━━ Records for the exercise
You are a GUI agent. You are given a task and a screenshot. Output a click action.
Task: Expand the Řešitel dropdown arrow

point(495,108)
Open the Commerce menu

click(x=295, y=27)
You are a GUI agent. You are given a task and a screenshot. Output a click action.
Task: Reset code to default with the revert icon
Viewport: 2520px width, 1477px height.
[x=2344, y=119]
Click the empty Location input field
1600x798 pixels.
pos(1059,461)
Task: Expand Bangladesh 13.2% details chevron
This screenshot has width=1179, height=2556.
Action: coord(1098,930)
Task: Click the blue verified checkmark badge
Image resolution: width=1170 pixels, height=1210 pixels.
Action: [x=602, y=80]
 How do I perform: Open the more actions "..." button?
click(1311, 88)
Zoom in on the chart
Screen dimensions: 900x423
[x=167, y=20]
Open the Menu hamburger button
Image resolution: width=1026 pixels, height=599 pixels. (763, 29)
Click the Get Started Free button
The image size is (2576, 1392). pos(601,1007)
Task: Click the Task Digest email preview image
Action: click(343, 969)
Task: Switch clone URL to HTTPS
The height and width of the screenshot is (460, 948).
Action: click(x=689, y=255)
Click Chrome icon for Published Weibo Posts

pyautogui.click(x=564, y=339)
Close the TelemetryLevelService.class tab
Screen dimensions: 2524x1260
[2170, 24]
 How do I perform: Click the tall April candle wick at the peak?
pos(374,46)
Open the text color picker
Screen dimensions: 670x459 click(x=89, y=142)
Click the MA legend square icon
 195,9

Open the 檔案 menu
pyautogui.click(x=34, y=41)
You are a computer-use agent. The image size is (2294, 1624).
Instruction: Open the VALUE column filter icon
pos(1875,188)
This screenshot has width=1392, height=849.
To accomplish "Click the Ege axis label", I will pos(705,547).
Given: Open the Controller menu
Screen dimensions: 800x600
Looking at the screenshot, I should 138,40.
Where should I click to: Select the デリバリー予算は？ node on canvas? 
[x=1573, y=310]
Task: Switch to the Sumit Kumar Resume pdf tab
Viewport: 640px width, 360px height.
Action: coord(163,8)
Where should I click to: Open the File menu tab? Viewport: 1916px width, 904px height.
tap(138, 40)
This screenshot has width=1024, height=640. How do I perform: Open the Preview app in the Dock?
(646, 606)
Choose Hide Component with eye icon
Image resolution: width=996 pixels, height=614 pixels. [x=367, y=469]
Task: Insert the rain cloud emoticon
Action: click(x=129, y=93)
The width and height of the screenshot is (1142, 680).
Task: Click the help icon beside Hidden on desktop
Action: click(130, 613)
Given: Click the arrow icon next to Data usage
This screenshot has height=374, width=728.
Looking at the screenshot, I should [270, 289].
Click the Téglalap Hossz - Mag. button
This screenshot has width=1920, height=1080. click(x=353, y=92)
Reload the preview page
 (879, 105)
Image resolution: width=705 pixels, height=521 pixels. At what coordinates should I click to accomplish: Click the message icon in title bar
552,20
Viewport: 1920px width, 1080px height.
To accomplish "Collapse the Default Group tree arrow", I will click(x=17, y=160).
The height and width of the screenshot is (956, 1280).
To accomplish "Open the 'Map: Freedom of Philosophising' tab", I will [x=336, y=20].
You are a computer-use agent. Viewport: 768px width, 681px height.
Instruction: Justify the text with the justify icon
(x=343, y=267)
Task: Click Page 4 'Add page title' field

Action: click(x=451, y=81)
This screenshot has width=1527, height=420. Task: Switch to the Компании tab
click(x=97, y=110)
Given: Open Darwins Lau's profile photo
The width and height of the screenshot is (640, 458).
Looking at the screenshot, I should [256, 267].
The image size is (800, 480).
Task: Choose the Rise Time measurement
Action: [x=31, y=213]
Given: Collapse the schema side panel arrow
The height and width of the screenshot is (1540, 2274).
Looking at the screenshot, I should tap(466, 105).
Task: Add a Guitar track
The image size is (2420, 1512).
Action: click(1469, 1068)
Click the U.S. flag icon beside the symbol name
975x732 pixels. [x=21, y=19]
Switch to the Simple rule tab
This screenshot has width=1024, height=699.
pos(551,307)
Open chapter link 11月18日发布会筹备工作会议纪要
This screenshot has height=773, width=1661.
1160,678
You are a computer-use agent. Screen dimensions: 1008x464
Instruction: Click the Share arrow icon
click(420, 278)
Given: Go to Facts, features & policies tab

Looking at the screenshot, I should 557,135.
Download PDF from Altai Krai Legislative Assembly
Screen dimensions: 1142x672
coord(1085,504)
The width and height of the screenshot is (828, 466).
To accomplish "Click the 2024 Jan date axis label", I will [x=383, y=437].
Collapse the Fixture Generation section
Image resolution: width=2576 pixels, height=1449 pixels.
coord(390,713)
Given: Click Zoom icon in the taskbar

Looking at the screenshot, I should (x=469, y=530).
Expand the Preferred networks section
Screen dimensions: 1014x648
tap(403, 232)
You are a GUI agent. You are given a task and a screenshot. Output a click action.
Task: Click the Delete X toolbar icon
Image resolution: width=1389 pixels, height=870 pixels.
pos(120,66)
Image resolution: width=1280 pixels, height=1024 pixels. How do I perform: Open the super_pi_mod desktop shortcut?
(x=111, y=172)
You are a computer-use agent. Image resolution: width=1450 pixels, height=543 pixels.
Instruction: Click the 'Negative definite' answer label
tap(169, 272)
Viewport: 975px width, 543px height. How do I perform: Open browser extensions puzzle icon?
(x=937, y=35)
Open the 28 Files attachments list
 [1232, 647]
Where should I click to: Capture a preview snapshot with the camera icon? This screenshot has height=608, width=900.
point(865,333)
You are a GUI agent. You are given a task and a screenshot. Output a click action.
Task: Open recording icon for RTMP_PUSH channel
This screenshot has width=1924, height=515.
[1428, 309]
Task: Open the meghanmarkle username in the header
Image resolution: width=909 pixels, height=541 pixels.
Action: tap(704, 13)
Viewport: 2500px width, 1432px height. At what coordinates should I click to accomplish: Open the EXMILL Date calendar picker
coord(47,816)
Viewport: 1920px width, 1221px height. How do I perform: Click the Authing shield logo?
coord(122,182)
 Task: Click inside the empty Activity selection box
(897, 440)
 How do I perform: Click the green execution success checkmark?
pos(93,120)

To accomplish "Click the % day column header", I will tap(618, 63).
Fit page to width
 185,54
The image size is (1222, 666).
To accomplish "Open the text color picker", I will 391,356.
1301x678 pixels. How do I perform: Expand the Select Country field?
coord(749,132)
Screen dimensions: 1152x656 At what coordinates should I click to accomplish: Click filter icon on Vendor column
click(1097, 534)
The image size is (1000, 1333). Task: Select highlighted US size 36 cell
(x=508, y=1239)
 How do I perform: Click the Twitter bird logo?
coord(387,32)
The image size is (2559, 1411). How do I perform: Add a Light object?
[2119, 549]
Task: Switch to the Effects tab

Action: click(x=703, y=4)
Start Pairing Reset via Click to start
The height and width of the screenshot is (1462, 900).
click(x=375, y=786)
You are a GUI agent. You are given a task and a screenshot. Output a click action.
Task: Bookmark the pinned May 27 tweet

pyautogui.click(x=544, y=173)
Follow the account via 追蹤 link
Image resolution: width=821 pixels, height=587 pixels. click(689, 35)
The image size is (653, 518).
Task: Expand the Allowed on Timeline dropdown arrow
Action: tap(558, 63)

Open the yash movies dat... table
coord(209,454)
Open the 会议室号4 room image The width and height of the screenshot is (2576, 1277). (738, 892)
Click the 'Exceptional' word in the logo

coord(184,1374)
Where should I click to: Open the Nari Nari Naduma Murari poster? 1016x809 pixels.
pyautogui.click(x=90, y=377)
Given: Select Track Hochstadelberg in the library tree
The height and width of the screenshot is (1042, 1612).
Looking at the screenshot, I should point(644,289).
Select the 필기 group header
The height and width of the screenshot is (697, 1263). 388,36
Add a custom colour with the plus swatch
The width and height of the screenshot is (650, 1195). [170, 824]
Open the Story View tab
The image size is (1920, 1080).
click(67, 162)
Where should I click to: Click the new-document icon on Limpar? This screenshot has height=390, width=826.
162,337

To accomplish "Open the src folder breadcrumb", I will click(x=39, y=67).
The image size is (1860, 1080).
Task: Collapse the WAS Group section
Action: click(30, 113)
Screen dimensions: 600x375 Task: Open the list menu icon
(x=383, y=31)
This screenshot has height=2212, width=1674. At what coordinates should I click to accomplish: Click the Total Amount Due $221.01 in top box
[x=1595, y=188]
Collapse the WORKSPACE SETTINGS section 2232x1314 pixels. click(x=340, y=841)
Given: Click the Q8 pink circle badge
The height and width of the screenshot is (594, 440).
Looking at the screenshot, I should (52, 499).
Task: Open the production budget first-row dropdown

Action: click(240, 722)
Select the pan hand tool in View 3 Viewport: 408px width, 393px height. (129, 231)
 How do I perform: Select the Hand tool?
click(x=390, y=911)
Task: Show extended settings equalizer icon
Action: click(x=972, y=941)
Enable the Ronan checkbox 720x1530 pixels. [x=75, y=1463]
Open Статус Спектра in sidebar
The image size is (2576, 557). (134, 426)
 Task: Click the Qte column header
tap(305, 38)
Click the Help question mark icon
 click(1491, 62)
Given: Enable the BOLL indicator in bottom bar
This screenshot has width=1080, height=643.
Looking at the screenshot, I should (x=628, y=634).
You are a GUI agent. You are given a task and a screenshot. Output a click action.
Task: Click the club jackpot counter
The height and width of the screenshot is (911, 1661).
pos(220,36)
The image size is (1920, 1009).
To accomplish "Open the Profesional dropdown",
━━━━
Problem to solve: Write out the entries again from the line with "Enable the Ronan" up to and including the line with "click(1491, 62)", switching "checkbox" to "toggle" and leaving everything else unchanged.

Solution to this task:
Enable the Ronan toggle 720x1530 pixels. [x=75, y=1463]
Open Статус Спектра in sidebar
The image size is (2576, 557). (134, 426)
 Task: Click the Qte column header
tap(305, 38)
Click the Help question mark icon
 click(1491, 62)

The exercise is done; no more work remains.